(Word and element location records)
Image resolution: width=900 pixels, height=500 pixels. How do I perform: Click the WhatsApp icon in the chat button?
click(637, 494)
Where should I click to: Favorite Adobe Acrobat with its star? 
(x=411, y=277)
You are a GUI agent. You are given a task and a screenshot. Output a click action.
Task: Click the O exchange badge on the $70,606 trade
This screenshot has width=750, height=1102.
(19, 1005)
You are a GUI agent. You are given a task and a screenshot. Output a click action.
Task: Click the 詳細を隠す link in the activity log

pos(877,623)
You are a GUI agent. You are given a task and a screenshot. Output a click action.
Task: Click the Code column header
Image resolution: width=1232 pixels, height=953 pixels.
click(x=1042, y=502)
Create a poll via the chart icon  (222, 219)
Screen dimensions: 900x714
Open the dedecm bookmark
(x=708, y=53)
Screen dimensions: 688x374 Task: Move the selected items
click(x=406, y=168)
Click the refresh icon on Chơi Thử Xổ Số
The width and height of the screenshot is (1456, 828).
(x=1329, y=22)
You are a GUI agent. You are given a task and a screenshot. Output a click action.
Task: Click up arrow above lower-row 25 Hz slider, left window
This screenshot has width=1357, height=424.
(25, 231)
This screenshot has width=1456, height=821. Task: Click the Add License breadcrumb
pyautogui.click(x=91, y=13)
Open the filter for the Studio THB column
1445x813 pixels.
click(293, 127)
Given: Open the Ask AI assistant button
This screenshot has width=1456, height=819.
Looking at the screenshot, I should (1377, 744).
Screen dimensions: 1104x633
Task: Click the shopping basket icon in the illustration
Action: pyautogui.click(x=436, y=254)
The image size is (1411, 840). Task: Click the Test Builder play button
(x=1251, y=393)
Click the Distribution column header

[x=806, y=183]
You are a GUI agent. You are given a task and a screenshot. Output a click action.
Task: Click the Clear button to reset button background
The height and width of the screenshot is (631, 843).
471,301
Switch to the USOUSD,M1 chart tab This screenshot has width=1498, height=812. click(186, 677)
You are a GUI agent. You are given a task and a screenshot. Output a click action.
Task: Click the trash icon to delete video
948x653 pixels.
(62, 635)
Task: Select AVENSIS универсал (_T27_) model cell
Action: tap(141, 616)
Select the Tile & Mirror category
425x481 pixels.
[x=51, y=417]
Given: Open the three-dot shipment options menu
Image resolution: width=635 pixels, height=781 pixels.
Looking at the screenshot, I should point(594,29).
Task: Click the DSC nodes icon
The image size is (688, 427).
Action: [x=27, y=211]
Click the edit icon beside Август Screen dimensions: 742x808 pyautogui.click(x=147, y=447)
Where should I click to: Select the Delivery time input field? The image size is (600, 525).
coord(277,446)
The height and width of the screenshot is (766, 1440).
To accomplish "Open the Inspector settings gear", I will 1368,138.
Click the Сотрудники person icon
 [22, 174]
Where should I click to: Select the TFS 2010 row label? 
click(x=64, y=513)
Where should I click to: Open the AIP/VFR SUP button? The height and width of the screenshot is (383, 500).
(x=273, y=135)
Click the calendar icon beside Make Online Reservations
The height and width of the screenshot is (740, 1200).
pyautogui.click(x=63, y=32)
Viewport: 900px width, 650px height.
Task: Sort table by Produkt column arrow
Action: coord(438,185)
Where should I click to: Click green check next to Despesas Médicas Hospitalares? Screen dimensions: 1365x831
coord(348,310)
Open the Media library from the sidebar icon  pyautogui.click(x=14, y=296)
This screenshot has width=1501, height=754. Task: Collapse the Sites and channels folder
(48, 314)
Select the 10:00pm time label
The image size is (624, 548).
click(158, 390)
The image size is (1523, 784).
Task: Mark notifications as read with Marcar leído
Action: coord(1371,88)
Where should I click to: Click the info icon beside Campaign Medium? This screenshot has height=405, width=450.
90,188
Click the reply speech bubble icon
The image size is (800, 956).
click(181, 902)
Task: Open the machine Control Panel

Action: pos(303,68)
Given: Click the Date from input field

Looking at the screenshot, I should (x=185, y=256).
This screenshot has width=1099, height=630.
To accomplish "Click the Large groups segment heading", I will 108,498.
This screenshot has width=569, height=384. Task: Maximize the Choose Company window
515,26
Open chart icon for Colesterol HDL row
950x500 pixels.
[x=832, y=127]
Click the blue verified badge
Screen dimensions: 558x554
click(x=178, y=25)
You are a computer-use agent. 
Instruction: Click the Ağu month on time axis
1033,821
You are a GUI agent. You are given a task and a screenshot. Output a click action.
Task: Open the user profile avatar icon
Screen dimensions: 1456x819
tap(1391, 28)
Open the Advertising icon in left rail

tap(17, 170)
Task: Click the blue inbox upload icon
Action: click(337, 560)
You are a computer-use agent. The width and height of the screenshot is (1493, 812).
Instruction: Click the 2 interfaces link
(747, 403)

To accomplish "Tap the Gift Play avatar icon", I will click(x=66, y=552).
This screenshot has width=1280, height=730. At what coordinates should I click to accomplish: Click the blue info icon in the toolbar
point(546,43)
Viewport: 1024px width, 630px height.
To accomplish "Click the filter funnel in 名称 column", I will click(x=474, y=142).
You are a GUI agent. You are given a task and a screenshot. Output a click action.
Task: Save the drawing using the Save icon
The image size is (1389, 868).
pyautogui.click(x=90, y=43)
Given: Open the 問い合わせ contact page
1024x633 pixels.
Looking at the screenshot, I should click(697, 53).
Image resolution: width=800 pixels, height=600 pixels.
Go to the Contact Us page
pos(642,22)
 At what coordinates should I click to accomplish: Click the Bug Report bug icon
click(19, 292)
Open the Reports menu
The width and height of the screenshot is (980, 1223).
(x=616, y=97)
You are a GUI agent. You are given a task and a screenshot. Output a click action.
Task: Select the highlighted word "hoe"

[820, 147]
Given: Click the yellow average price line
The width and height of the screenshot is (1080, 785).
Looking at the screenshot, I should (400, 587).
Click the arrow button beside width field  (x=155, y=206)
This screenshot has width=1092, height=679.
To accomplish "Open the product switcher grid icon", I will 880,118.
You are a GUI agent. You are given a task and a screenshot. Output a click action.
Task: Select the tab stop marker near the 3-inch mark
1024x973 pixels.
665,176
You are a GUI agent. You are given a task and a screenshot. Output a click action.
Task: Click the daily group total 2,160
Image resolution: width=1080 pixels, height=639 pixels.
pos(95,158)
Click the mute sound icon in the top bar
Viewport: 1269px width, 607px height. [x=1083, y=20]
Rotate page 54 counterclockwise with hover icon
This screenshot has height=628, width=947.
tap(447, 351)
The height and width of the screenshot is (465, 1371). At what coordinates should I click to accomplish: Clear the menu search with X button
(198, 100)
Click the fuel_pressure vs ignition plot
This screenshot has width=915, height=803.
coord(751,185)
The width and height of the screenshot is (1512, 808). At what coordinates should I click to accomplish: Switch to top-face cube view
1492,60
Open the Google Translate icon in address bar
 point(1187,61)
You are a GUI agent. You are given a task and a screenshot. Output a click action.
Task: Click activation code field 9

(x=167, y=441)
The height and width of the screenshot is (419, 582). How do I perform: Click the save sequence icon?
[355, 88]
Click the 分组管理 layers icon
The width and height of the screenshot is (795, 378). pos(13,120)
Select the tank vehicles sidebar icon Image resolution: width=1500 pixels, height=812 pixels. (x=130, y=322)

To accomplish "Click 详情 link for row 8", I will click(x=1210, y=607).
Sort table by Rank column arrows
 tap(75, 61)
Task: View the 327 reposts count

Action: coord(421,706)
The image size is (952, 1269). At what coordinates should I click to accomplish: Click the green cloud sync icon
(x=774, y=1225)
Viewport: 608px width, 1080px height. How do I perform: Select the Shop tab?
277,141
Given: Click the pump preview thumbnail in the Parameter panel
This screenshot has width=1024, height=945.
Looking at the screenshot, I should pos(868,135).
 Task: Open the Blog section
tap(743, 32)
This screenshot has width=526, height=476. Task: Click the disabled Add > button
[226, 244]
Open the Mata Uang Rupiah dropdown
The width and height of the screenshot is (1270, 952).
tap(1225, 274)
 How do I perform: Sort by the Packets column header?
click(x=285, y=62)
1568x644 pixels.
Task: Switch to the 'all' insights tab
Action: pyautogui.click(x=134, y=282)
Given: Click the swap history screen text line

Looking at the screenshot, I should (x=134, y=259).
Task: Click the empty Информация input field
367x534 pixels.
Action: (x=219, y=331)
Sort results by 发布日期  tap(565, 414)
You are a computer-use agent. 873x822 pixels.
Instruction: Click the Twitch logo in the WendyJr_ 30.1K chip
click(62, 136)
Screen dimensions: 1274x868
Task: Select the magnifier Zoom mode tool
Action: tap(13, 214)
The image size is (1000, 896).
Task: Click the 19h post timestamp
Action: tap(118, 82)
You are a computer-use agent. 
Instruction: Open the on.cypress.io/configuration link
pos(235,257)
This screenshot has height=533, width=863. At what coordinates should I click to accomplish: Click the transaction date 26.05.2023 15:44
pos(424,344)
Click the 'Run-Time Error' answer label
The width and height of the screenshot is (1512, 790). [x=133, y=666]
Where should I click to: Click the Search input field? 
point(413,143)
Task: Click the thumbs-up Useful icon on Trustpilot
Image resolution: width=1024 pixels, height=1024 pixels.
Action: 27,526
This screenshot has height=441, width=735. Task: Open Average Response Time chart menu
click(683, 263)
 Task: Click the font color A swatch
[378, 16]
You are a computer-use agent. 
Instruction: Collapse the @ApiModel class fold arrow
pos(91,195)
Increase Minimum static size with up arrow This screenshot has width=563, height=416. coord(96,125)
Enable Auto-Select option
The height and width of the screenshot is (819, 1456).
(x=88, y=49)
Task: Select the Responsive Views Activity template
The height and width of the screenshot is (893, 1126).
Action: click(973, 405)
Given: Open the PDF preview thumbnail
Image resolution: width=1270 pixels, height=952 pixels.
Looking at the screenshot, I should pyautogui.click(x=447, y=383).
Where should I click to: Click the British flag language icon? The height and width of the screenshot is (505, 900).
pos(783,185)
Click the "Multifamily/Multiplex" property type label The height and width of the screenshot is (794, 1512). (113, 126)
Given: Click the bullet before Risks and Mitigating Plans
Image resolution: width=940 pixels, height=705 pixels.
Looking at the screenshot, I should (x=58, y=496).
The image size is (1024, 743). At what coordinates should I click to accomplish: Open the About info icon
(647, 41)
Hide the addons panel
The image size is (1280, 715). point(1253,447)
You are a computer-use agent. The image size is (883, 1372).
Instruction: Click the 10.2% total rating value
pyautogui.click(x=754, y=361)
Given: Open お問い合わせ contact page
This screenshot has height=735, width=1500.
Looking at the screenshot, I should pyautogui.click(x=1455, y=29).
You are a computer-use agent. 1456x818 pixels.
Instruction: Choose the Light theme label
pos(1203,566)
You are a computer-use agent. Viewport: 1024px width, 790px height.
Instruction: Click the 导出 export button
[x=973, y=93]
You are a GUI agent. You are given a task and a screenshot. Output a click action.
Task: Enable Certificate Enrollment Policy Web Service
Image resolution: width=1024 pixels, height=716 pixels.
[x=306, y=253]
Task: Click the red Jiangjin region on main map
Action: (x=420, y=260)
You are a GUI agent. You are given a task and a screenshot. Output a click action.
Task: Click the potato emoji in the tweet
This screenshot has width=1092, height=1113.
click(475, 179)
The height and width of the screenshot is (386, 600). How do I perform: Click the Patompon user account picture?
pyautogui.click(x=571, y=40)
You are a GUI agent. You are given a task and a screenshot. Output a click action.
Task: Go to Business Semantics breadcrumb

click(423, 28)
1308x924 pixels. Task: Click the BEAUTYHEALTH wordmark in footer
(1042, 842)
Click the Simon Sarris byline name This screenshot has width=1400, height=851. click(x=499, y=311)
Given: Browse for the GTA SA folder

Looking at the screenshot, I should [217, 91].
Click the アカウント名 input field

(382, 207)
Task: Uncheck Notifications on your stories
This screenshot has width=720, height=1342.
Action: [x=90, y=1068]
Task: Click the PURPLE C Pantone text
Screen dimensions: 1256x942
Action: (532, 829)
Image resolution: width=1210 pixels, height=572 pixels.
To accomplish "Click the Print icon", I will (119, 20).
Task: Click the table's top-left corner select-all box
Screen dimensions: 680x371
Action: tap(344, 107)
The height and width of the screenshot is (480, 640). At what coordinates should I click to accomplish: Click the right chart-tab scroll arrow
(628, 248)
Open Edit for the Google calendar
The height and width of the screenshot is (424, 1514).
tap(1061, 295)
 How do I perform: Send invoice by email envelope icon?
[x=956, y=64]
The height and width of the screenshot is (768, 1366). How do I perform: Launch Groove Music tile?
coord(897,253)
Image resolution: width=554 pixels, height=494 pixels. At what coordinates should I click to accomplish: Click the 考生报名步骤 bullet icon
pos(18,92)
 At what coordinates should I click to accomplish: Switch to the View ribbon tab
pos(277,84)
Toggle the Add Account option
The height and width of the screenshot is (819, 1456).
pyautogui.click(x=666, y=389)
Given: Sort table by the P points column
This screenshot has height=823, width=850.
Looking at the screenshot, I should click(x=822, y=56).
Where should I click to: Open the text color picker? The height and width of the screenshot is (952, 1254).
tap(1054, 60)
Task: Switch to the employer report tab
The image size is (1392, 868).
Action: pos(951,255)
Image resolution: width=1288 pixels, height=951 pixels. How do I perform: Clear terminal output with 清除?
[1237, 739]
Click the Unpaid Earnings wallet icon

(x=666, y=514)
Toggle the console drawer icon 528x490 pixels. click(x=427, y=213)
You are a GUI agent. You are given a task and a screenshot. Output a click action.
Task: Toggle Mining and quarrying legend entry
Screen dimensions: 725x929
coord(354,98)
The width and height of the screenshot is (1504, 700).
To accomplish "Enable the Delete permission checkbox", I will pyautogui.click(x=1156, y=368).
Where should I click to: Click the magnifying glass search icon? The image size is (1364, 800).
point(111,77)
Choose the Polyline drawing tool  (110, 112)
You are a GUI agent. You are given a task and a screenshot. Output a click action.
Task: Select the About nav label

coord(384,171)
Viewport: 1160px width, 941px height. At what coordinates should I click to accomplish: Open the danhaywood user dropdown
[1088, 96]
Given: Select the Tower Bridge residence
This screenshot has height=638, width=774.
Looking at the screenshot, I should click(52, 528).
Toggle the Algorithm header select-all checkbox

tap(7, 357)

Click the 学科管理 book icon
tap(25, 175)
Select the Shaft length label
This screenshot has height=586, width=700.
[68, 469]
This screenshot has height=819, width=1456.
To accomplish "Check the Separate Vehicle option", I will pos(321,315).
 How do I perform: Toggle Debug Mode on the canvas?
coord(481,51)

### Exercise brief
Return the entries exactly as they appear, starting from the line with "Open Edit for the Google calendar" up to and including the line with "pyautogui.click(x=666, y=389)".

### Solution to the problem
Open Edit for the Google calendar
The height and width of the screenshot is (424, 1514).
tap(1061, 295)
 How do I perform: Send invoice by email envelope icon?
[x=956, y=64]
The height and width of the screenshot is (768, 1366). How do I perform: Launch Groove Music tile?
coord(897,253)
Image resolution: width=554 pixels, height=494 pixels. At what coordinates should I click to accomplish: Click the 考生报名步骤 bullet icon
pos(18,92)
 At what coordinates should I click to accomplish: Switch to the View ribbon tab
pos(277,84)
Toggle the Add Account option
The height and width of the screenshot is (819, 1456).
pyautogui.click(x=666, y=389)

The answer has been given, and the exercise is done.